◆ **TASK DIRECTIONS**
Return, from the data below, each line that contains the word "версия".

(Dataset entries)
• • • • •

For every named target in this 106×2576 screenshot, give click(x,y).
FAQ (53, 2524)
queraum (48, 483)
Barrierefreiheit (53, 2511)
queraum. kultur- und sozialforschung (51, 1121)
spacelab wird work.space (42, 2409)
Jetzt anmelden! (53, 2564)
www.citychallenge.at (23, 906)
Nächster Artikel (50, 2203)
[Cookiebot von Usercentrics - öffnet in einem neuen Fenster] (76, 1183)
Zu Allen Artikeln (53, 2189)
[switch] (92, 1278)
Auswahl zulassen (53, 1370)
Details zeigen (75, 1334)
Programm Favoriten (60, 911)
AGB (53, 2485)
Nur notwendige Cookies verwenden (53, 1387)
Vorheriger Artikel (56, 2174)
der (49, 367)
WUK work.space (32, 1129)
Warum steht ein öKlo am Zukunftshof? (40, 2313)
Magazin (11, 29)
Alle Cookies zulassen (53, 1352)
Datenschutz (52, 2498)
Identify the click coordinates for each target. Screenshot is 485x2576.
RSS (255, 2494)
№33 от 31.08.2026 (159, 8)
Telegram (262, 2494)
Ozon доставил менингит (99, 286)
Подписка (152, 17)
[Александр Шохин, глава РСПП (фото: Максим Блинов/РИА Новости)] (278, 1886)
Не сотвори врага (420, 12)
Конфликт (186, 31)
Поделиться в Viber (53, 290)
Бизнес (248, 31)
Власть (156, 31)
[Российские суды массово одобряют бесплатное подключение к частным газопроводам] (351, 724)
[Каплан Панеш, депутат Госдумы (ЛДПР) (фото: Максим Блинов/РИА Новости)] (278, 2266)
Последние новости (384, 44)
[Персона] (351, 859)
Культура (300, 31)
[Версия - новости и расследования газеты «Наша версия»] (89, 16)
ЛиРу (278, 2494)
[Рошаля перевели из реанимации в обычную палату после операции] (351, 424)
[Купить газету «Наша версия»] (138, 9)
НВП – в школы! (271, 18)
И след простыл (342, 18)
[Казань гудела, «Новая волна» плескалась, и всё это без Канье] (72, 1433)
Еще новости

• • • • •

◆ **RESULT**
[Версия - новости и расследования газеты «Наша версия»] (89, 16)
[Купить газету «Наша версия»] (138, 9)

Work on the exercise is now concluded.